* _EXERCISE DIRECTIONS_
Within the records, find every line that includes the word "pour" and copy it.

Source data
======

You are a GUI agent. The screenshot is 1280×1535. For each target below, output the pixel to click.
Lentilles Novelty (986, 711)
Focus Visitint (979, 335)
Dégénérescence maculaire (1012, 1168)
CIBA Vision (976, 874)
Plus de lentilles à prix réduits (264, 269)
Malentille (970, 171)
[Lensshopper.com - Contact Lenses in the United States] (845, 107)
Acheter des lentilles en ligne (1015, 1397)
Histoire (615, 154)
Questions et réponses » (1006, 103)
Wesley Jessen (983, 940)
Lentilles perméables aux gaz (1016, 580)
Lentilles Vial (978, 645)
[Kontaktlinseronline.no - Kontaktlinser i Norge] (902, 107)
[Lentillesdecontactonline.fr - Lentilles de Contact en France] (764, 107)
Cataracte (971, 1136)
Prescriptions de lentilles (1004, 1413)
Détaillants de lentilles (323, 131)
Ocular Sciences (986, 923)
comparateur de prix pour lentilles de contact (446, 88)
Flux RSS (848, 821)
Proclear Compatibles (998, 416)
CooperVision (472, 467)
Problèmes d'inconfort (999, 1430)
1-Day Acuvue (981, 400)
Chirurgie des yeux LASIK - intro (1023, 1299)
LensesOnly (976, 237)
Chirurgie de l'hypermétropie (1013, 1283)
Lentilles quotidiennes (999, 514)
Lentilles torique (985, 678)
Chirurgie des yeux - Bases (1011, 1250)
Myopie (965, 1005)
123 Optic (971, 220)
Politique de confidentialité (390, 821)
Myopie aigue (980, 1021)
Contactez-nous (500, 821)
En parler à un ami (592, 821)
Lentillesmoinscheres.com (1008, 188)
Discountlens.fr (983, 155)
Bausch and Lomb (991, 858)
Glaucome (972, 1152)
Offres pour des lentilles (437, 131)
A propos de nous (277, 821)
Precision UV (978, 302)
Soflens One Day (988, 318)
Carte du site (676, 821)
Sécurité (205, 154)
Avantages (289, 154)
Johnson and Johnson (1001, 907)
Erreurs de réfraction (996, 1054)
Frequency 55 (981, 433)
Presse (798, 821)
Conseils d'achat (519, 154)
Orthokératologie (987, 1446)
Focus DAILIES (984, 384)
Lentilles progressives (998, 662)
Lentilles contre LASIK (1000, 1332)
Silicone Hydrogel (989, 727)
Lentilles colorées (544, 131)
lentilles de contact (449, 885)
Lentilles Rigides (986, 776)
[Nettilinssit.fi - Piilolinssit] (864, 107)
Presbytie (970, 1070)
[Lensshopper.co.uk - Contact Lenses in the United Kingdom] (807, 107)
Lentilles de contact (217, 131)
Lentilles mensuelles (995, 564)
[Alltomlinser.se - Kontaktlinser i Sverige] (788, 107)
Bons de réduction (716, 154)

======

* _RESPONSE TO THIS EXERCISE_
comparateur de prix pour lentilles de contact (446, 88)
Offres pour des lentilles (437, 131)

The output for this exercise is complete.